* _What is expected_: Extend the passage on the University's health partnership with the Little Earth community, beginning after its final sentence.

(Beginning of Provided text)

Paul and collaborators facilitate health fairs and roundtable discussions in partnership with the Little Earth community, an indigenous preference project-based Section 8 rental assistance community in Minneapolis’ Phillips neighborhood.
From campus to community
As part of these events, people affiliated with the University go out to Little Earth to connect with its community members.
“One of the key reasons it is important for clinicians, residents and medical students to participate is for us to learn about and experience the community’s strengths,” says Paul. “Despite going through all the health inequities you can think of, there are cultural strengths that keep the community together. Once we engage those strengths in conversations and make them part of our interactions with patients, we can better address those inequities.”
Addiction and treatment was the focus of last summer’s roundtables held by Little Earth, Paul, and his mentor, Cuong Pham, MD, an assistant professor in the Department of Medicine.
University students, faculty, and clinicians heard Little Earth’s perspectives about addiction care as well as trained community members on how to prevent and respond to overdoses.
“I truly think it was a hit,” said RoseMarie Roberts, a Little Earth community organizer and cultural services liaison. “I love that the people in the community got trained on what to do during an overdose from actual providers. It is helping a lot of people out.”
The community response proved so strong that discussions have expanded into health fairs at Little Earth to address other health issues important to residents.
Pham, who has worked to build bridges between the University and the Little Earth community for years, says the community-centric approach has made a difference:
“Healthcare has been focused on having patients come to established clinics to receive the resources and care they need, which ignores the barriers they often face. So when we can go to communities themselves, it makes it so much better for them.”
For Paul, CTSI’s PReP program — which provides an opportunity for students from populations underrepresented in research to begin or advance their research career — was an important early step for what he’s doing today.

(End of Provided text)
(Beginning of Provided information)

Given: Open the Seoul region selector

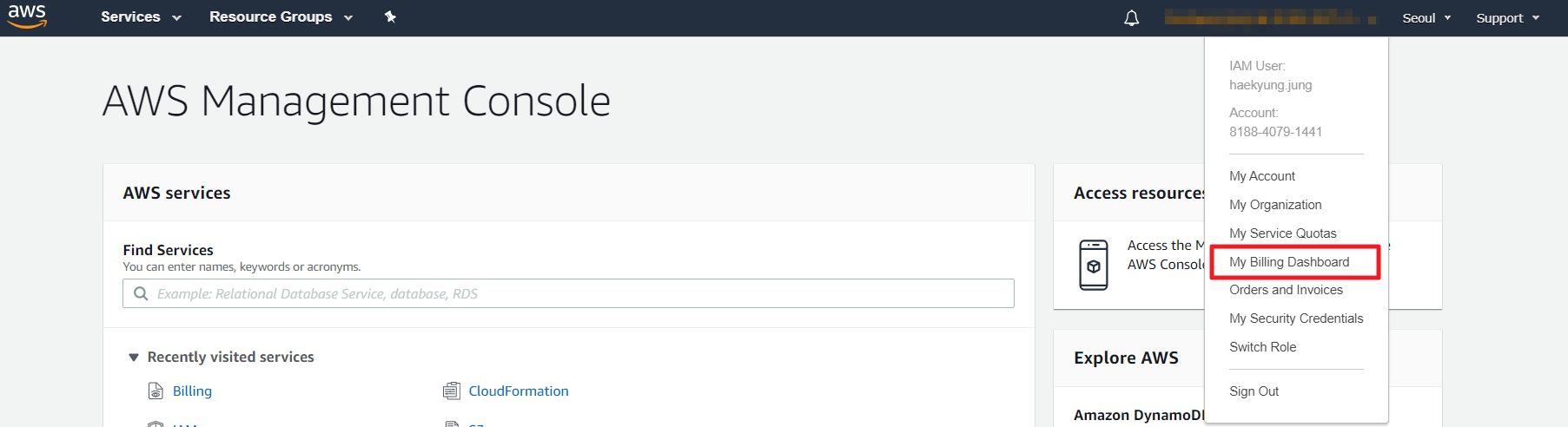Looking at the screenshot, I should (1426, 18).
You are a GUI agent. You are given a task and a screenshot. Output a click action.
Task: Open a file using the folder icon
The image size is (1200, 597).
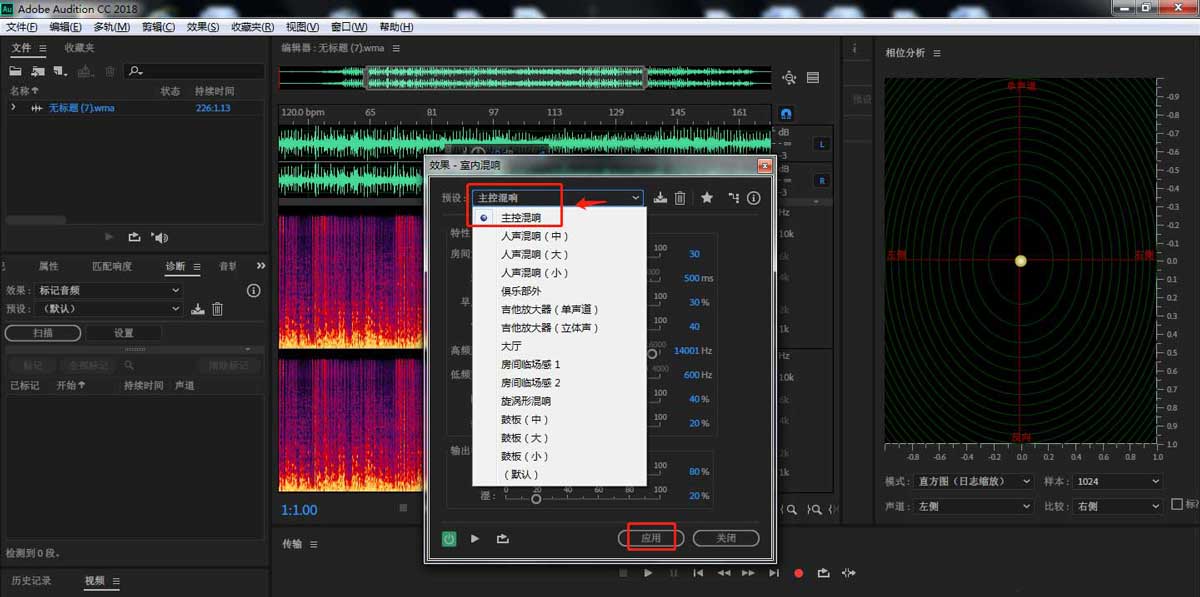(x=14, y=71)
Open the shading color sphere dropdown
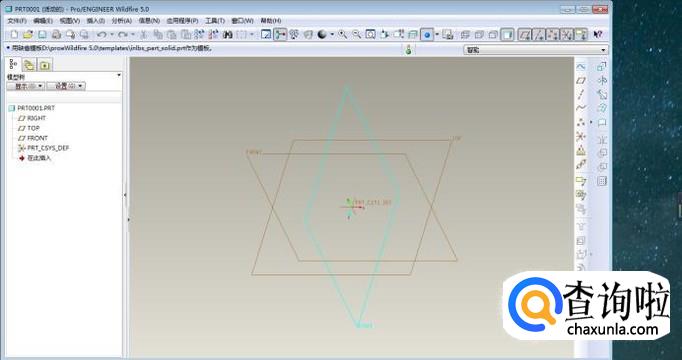This screenshot has height=360, width=682. [x=332, y=34]
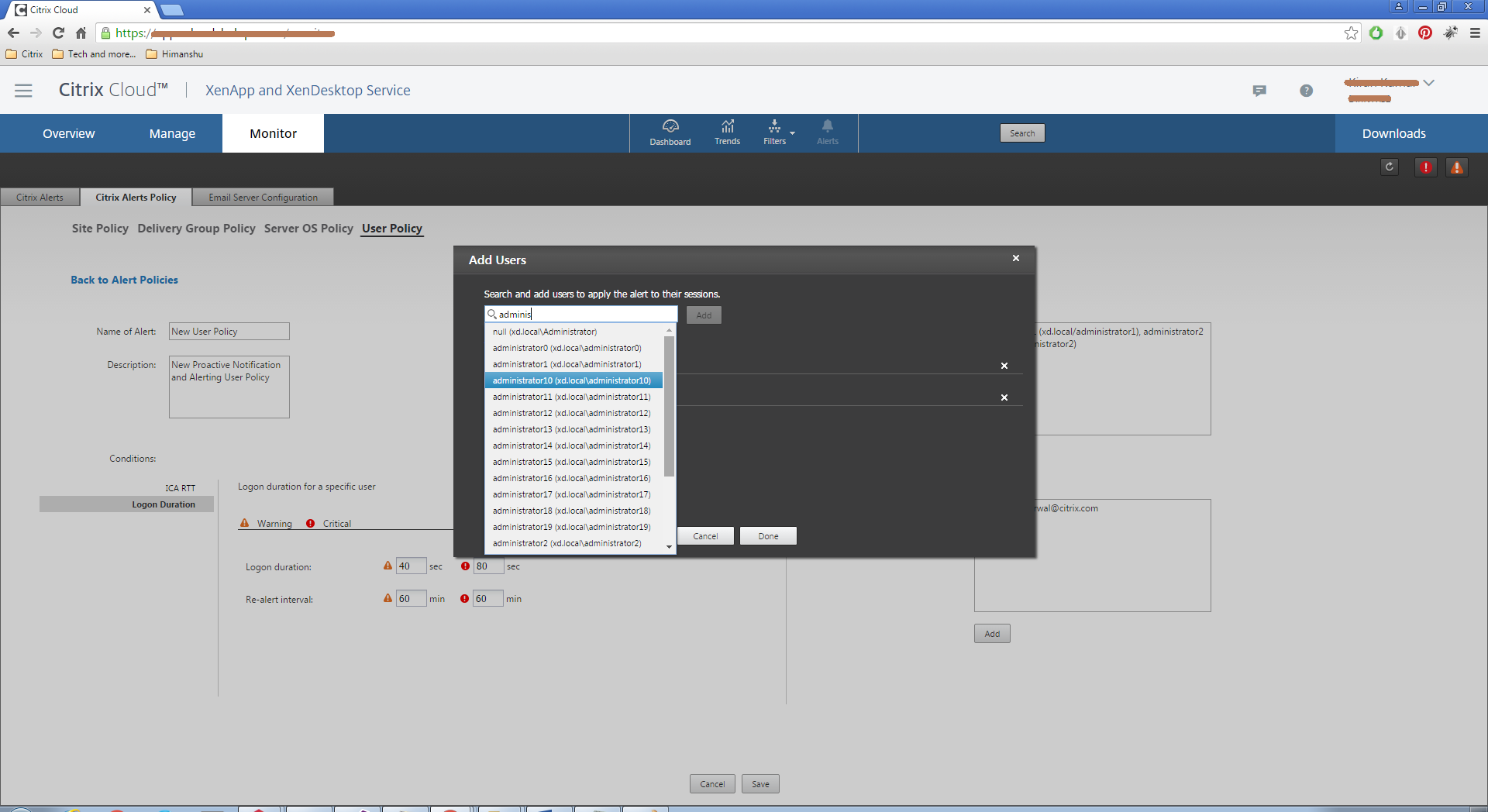The height and width of the screenshot is (812, 1488).
Task: Follow the Back to Alert Policies link
Action: tap(124, 280)
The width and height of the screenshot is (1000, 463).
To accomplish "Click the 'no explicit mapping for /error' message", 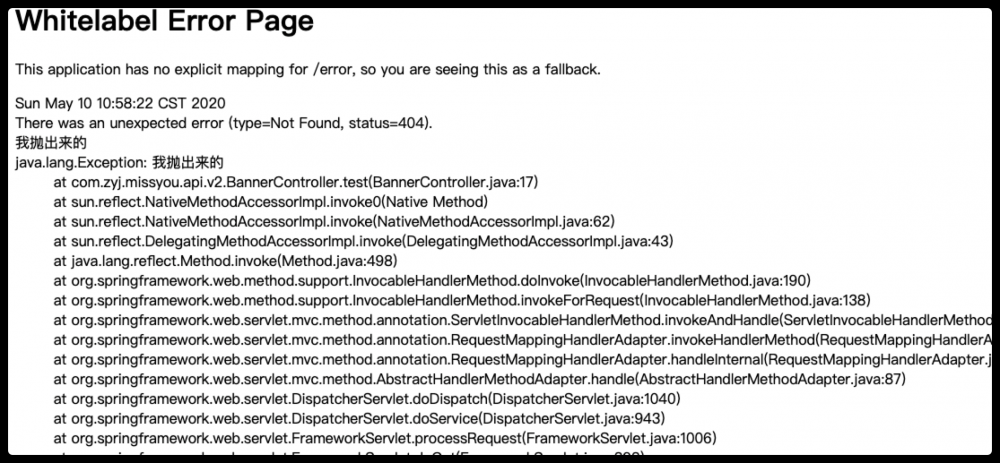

(End of Provided information)

* _Response for this exercise_:
"As a first-generation college student and recent immigrant, the PReP program allowed me to have access to physician mentors such as Dr. Elizabeth Rogers and Dr. Pham and other role models who were actively involved in addressing health inequities within our local communities,” says Paul. “Health inequities deeply impacted my family so finding mentors conducting health equity research ignited an indomitable spirit within me to pursue medical school so I can be like my mentors someday and that's exactly what I am doing.”
From connections to publications
So far, relationships and mentorship opportunities through the program have led to five publications for Paul, and this is strictly out of the projects he started working on during the PReP program.
His current publication tally is 14 — an impressive feat for a medical student. Paul says the PReP program taught him how to take something from an idea to an actual manuscript, a skill on its own.
Paul also credits the program with helping him develop essential skills for conducting high-impact community-engaged research:
“The PReP experience equipped me with the skillset to become a community-engaged researcher. It taught me the power of relationship building and taught me to work with the community (versus on the community) to develop research questions and data that address the root cause of health inequities within the community. It also taught me how to utilize partnerships between faculty and community elders and leaders to develop and implement programming that improves health outcomes for underserved communities."